Segment Start: Source data

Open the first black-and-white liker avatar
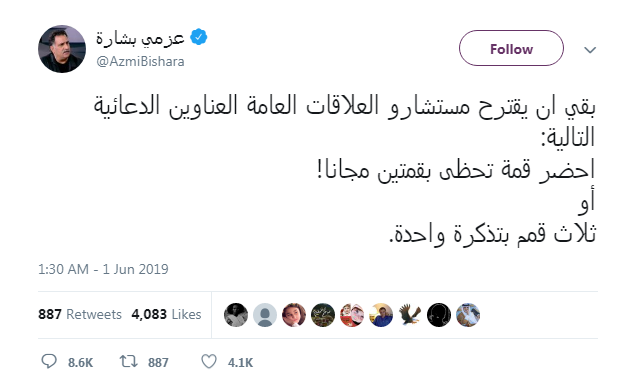This screenshot has width=635, height=384. click(x=236, y=315)
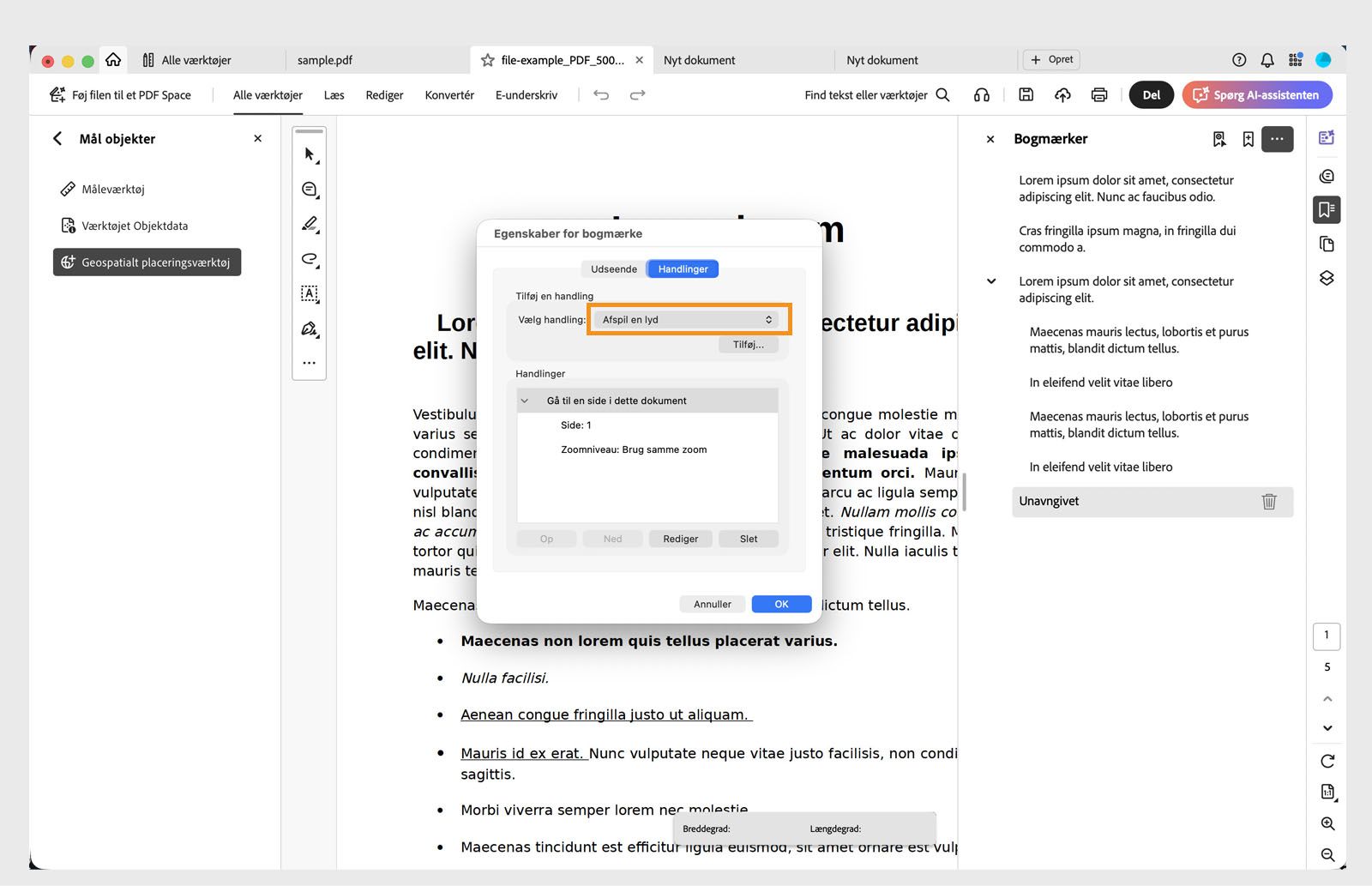Collapse the third Lorem ipsum bookmark

pos(991,281)
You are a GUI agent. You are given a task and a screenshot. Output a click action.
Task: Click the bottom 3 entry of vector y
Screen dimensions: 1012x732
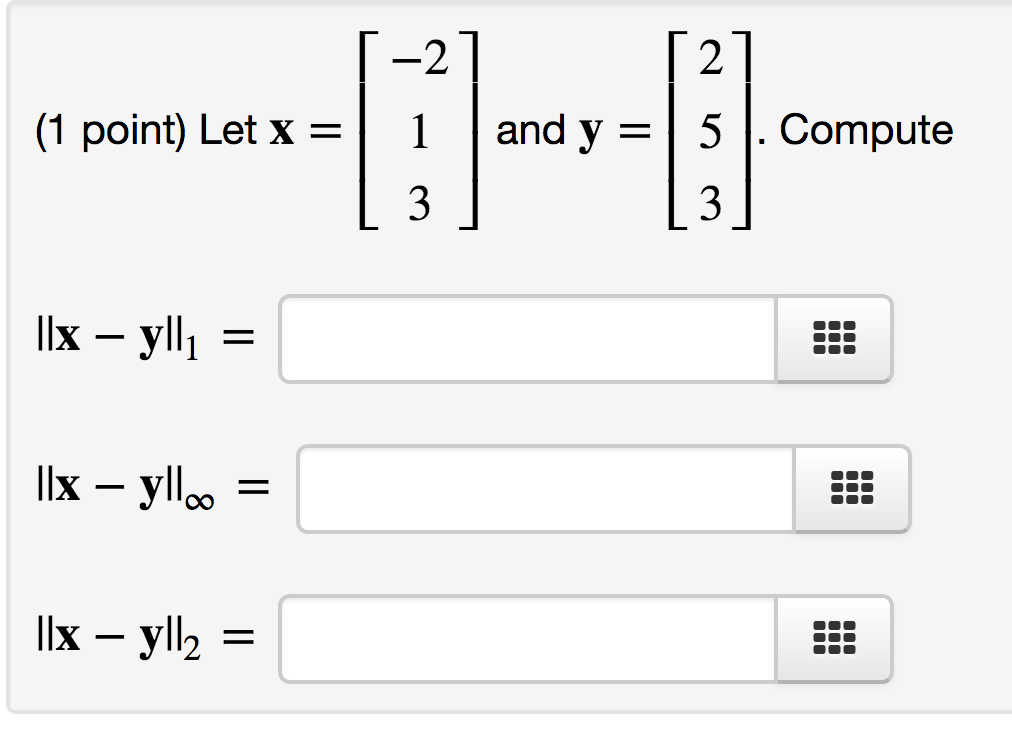pos(711,204)
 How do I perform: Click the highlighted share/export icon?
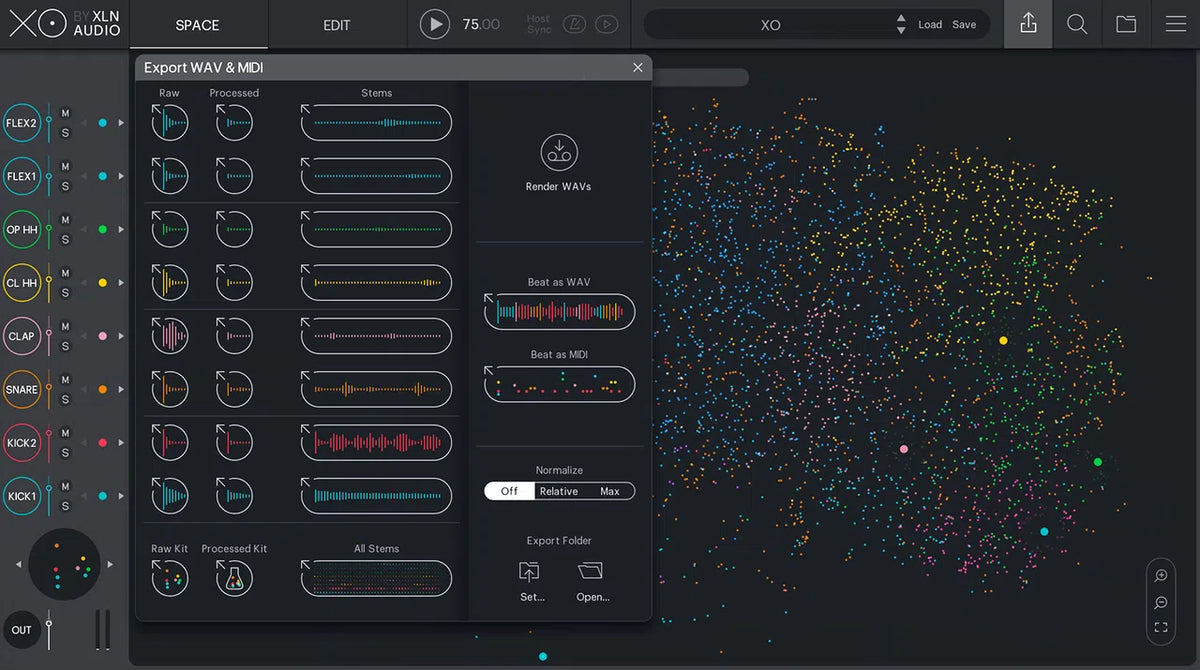click(x=1028, y=23)
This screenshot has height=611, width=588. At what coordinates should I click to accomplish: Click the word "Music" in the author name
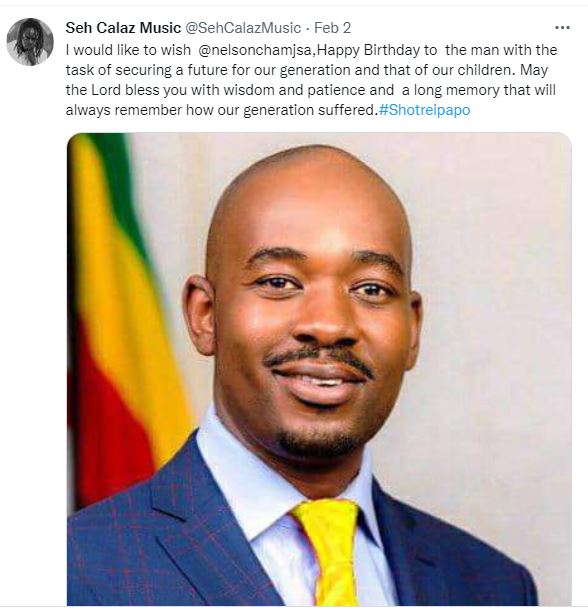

Segment End: Source data

**What the task asks**
All lines from the one holding "How do I perform: Click" through the last line of the entries, and nothing else, are to be output exactly; leave out the pictures.

**Response area**
 How do I perform: Click the highlighted share/export icon?
click(x=1028, y=23)
This screenshot has height=611, width=588. At what coordinates should I click to accomplish: Click the word "Music" in the author name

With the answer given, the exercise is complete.